Originally Posted by jcwilde1 View Post
I would love to put a LFP battery in there, but don't really want to change out the on board charge controller. From what I had read it may still work it just wouldn't ever charge them fully, but then again the solar would do that potentially. Thoughts on that?
Many "Lithium Compatible" RV power converters implement a constant voltage charge of 14.6 volts, that's too much. Although lead-acid batteries should be kept as close to 100% full as possible, for the highest possible prportion of time, LFP batteries do not like being stored at 100% SOC. It degrades lifespan.

Changing out the power converter main board is not difficult, it is only costly. A "Converter" which can be re-set to do WHAT you want, WHEN you want it, is optimal - so a Progressive Dynamics converter with the controlling "charge wizard" pendant is the way to go. My own converter, a sightly modified PD, has that pendant. For long-term storage, including the entire winter, I let it settle into a low voltage "storage mode". Then, when I open the TM and pack for a trip, I push the button to force "boost mode" (which is only 14.4 volts, not 14.6). BMS in the battery packs stops charging at around 14.2 volts.

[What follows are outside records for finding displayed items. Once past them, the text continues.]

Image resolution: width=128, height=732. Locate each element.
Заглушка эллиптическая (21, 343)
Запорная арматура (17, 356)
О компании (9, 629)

Interior LFP storage (under the couch) helps to prevent the issue of charging in extreme cold weather, the batteries cannot be charged below freezing (and really shouldn't be charged until at least a few degrees higher than that). But other TM owners have them elsewhere, and are pretty happy with their results.

The batteries cost a lot more than the converter replacement, but they last forever. With a "decent" converter, the 10-AWG wire between the load center/power converter will need to be replaced, because LFP batteries can be charged fast (with lots of current, too much for that small wire). My Converter can and does deliver nearly 60A into my batteries.

My most difficult "issue" in upgrading to LFP battery packs under the front couch was replacing that wire. From the batteries under the couch, I ran about 16 feet of liquid-tite conduit underneath the floor and into the curb-side frame (at the large torsion bar hole, exiting at one of the rear torsion bar holes. The liquid-tite is then clamped to the floor, crossing the underside and rising through a sealed hole (with a clamp above) behind the load center. It contains a single cable, AWG-6, THHN/THWN-2 .
TM='06 2619 w/5K axle, 15" Maxxis "E" tires. Plumbing protector. 630 watts solar. 450AH LiFePO4 batteries, 3500 watt inverter. CR-1110 E-F/S fridge (compressor).
TV = 2007 4runner sport, with a 36 volt "power boost".